Getting Lost
On one of our cross-country misadventures back in the day, my brother and I headed off in a direction that, had we been on any sort of tight schedule, would have made one big, ugly mess.
We jumped off the Interstate, made one wrong turn and, neither of us paying much attention for reasons I shan’t go into, (use your imagination) continued for hours before we pulled into a truck-stop and discovered our mistake.
Oops.
The only way to go where we were originally intending was to retrace our route. While it wasn’t unpleasant, it did make for a rather long night of driving, and we arrived at our Rochester, Minnesota destination well after sunrise the next morning.

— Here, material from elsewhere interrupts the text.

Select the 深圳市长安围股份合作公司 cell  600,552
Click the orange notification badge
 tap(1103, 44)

Only about 5 hours later than planned.
We were doing more driving than stopping on that trip, spelling one another on sleep and at-the-wheel shifts. It was the sort of fun, ne’er-do-well adventure one has at 20-something when there’s a need to get from one coast to the other and a week to spare.

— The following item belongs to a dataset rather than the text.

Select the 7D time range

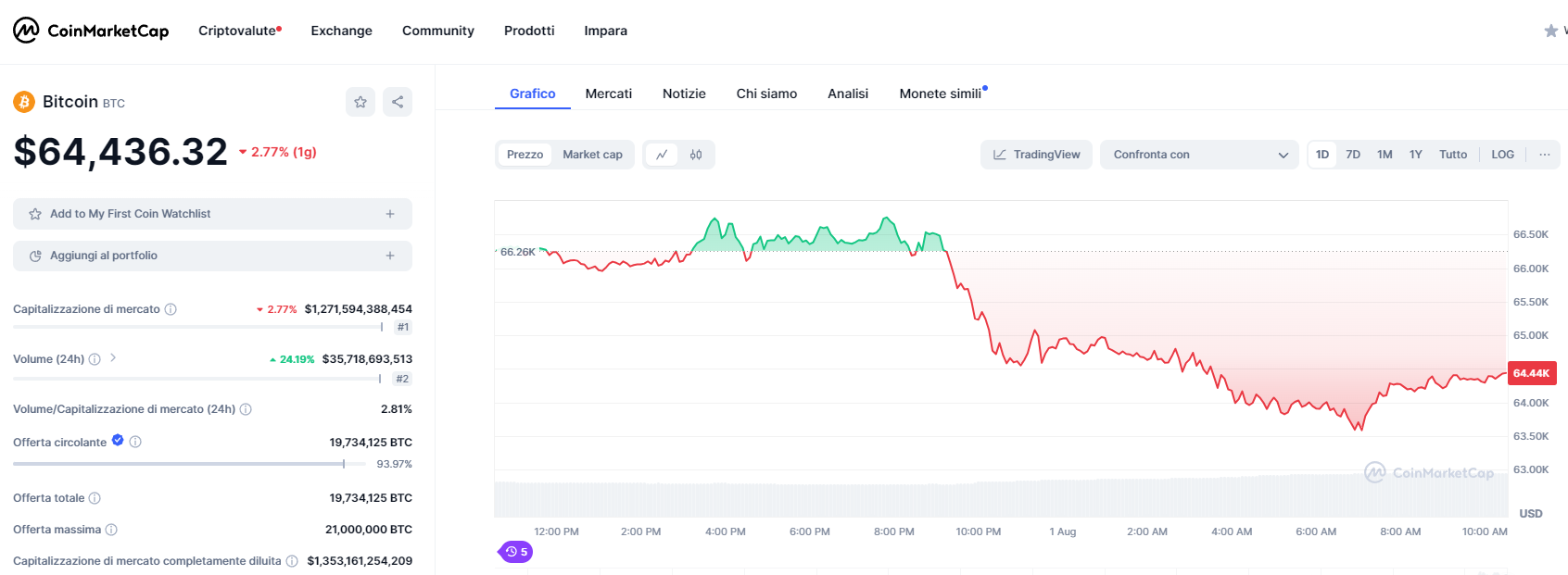pos(1353,155)
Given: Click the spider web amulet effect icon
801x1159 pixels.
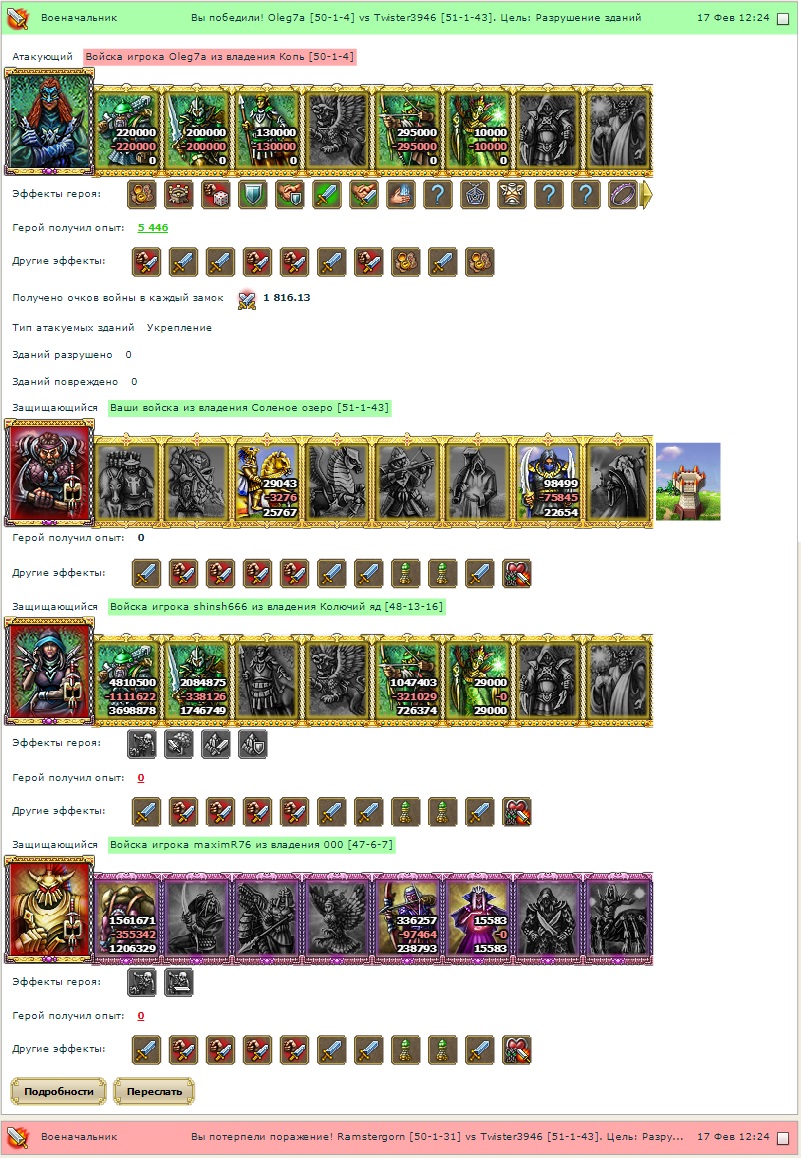Looking at the screenshot, I should click(474, 195).
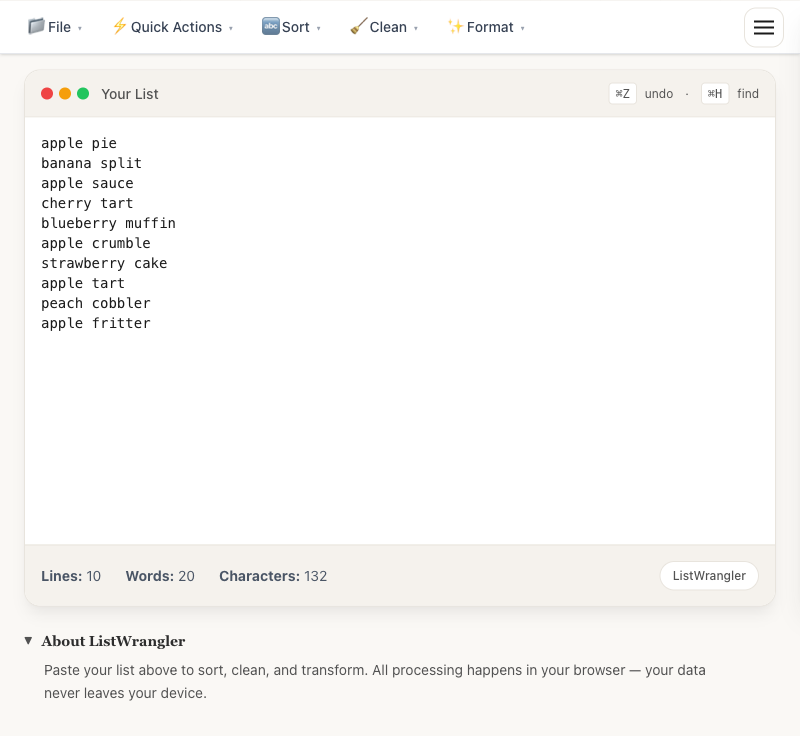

We had the gifts of youth, wiggle-room time, a drive-away car that belonged to someone else and, in no small way, all the clueless wonders of the pre-GPS era.
If we hadn’t gotten lost, there’d be one less story to tell, which leads me to the point of sharing this…

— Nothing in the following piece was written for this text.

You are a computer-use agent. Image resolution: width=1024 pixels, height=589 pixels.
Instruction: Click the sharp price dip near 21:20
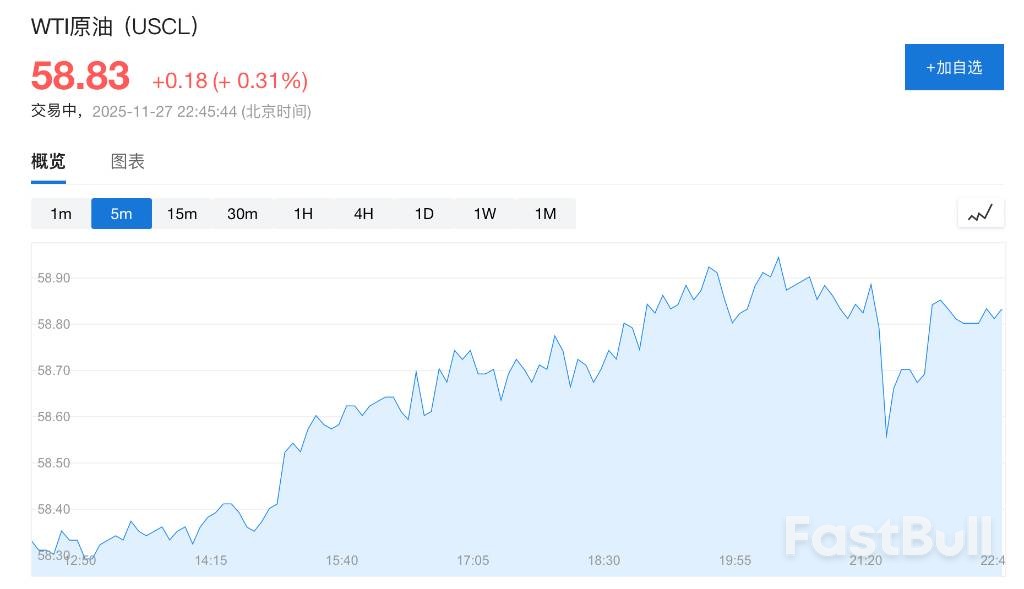click(886, 436)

In our current culture, we seem to have a love-hate relationship with mistakes and getting lost.
On the one hand, we love tales of errors that birth breakthroughs and innovations.
Gimme an Amen for penicillin and Post-It® Notes!
On the other hand, we lean hard toward risk aversion and seem allergic to failure.
The irony, of course, is that without the risk of failure there’s not much play-space for those amazing off-road discoveries.
Because allowing risk requires one remain as open to failure as they are to new ideas and perspectives. That might not sound like a big deal on paper, but real-world practice is a different kind of critter. After all, in no small way we’re conditioned from early school days to view failure as a set up for humiliating bummer-fests.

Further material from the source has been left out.